Rabu, 18 Maret 2015

Legenda


 

 

Candi Prambanan dan misteri Roro Jongrang – Bandung Bondowoso

             Bolehlah kalau kita menyebut Jawa sebagai “Pulau Candi”. Kenapa begitu? Ya bayangkan saja, banyak sekali candi tersebar di pulau yang satu ini, dari candi kecil, sampai candi yang paling besar, peninggalan dua agama di Indonesia, Buddha dan Hindu. Kalau kita mengenal Borobudur sebagai sebuah peninggalan Buddha yang besar, bahkan terbesar di dunia, maka salah satu peninggalan Hindu yang paling penting adalah Candi Prambanan.

(1).Candi Prambanan

            Candi Prambanan dibangun oleh Dinasti Sanjaya di abad ke-9, tepatnya selesai dibangun pada tahun 825 M. Candi yang mempunyai tinggi 47 meter ini terletak kurang lebih 17 kilometer dari Yogyakarta. Kita bisa dengan mudah melihatnya, karena letak candi ini hanya 100 meter dari jalan utama.
          Candi Prambanan terdiri atas 3 kompleks bangunan. Candi utama memiliki 3 tempat pemujaan (altar) yang didedikasikan untuk Dewa Trimurti. Candi Syiwa terletak di tengah, Wisnu di sebelah selatan, dan Candi Brahma di sebelah utara.
Disebut Candi Syiwa, karena di dalam bilik candi utamanya terdapat patung Dewa Syiwa (Dewa Perusak). Demikian pula pada Candi Brahma dan Wisnu, dimana di masing-masing candi terdapat patung Dewa Brahma (Dewa Penjaga) dan Dewa Wisnu (Dewa Pencipta).
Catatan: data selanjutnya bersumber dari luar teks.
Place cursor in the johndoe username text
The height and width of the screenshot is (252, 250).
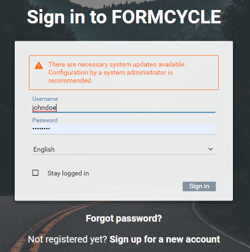pos(44,107)
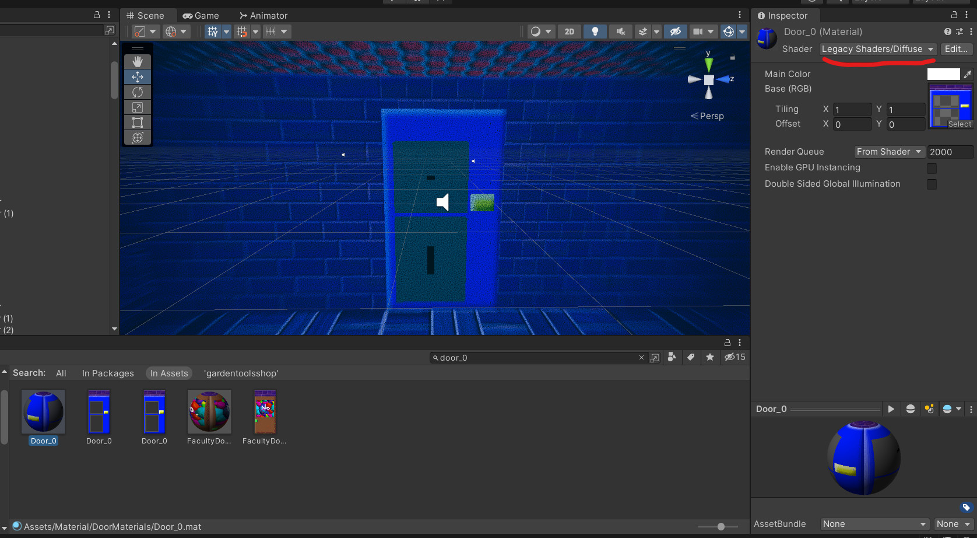Click Select on the Base RGB texture
The image size is (977, 538).
pyautogui.click(x=960, y=124)
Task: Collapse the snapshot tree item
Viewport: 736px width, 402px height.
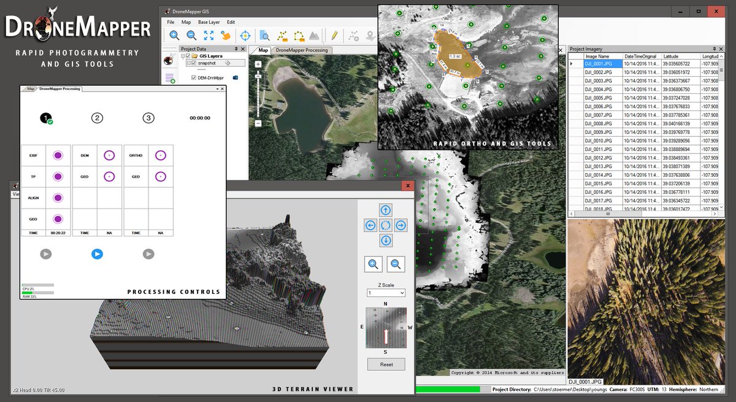Action: (189, 63)

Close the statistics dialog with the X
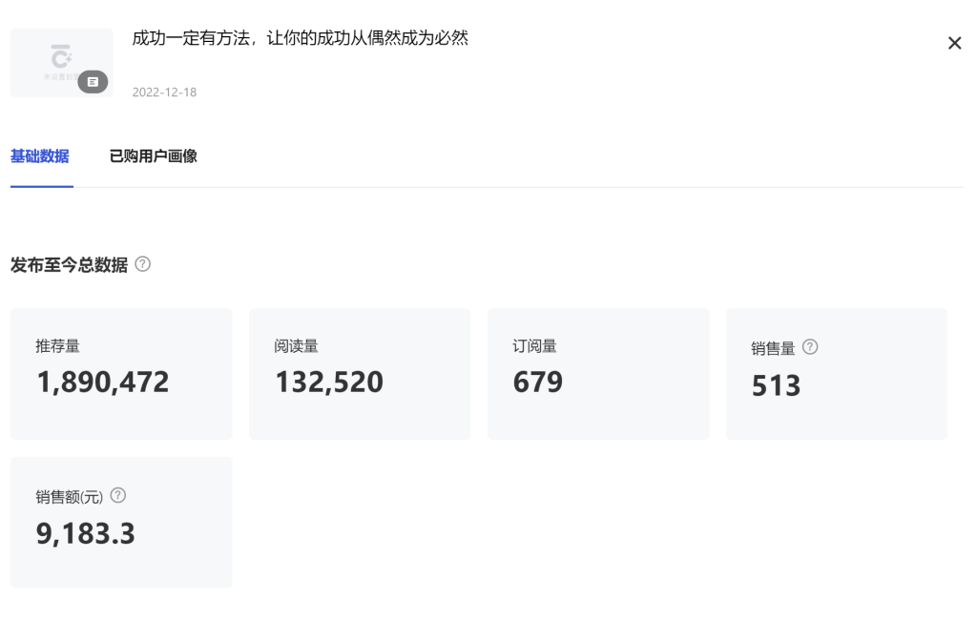[x=954, y=42]
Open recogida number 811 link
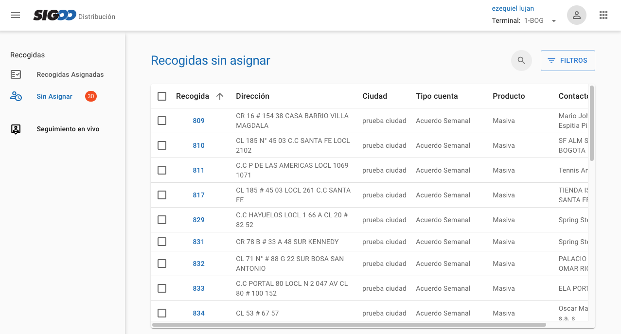The image size is (621, 334). [198, 170]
Ketiganya menghadap ke arah timur.
           Di depan setiap candi berdiri candi-candi lain yang lebih kecil, yang disebut dengan Candi Wahana, yang masing-masing menghadap ke arah barat. Dinamakan Candi Wahana karena di dalam bilik candi-candi ini terdapat patung binatang yang biasa dipakai sebagai tunggangan/ kendaraan atau wahana dari dewa-dewa tersebut. Lembu Nandi adalah tunggangan Syiwa, burung Garuda tunggangan Wisnu, dan Angsa adalah tunggangan Brahma.
Seperti Candi Borobudur yang kaya dengan reliefnya, Candi Prambanan juga memilki relief yang dipahatkan di pagar langkan. Di Candi Syiwa dan Candi Brahma terdapat relief cerita Ramayana, sedangkan di Candi Wisnu terdapat relief cerita Kresnayana.
Apabila kita memasuki candi utama dari utara, maka kita akan menemukan sebuah patung putri yang sangat cantik, Roro Jonggrang. Patung ini berhubungan erat dengan kisah atau legenda yang dipercaya masyarakat, yang melatarbelakangi berdirinya Candi Prambanan atau Candi Roro Jonggrang

(2).Roro Jongrang – Bandung Bondowoso

           Menurut legenda, Roro Jonggrang adalah puteri dari Raja Boko yang berkuasa di daerah Prambanan. Kecantikan dan keanggunan Roro Jonggrang membuat seorang pria dari daerah Pengging yang bernama Bandung Bondowoso ingin memperistrinya. Tapi sebenarnya, Roro Jonggrang tidak mencintai Bandung Bondowoso. Sebagai strategi menolak pinangan tersebut, Roro Jonggrang mengeluarkan syarat agar dibuatkan 1000 candi dalam waktu satu malam. Bandung Bondowoso pun menyanggupinya.
             Sebelum melaksanakan pekerjaannya, dia bersemedi untuk mendapat kekuatan dan bantuan dari para jin. Menjelang petang, pembangunan seribu candi mulai dilaksanakan, dan menjelang matahari terbit, pembangunan itu hampir selesai. Melihat hal ini, Roro Jonggrang pun cemas, dan berusaha mencegah kerja tersebut. Roro Jonggrang kemudian memanggil semua putri desa untuk membakar jerami dan memukul lesung (alat penumbuk padi tradisional di Jawa), supaya terkesan hari menjelang fajar. Jin-jin yang melihat hari telah menjelang fajar mulai meninggalkan pekerjaannya. Setelah dihitung, ternyata pekerjaan yang tersisa hanyalah sebuah arca.
Bandung Bondowoso pun mengetahui kecurangan Roro Jonggrang. Dengan perasaan marah dan kecewa, ia mendatangi Roro Jonggrang. Tapi Roro Jonggrang tetap bersikukuh minta digenapi menjadi 1000 candi. Hal ini menimbulkan kemarahan Bandung Bondowoso. “Kurang satu, tambahnya kamu sendiri”. Setelah Bandung Bondowoso mengeluarkan kata-kata itu, Roro Jonggrang pun langsung berubah menjadi arca, untuk melengkapi sebuah arca yang belum terselesaikan. Dan arca ini bisa kita lihat di bilik sebelah utara candi utama.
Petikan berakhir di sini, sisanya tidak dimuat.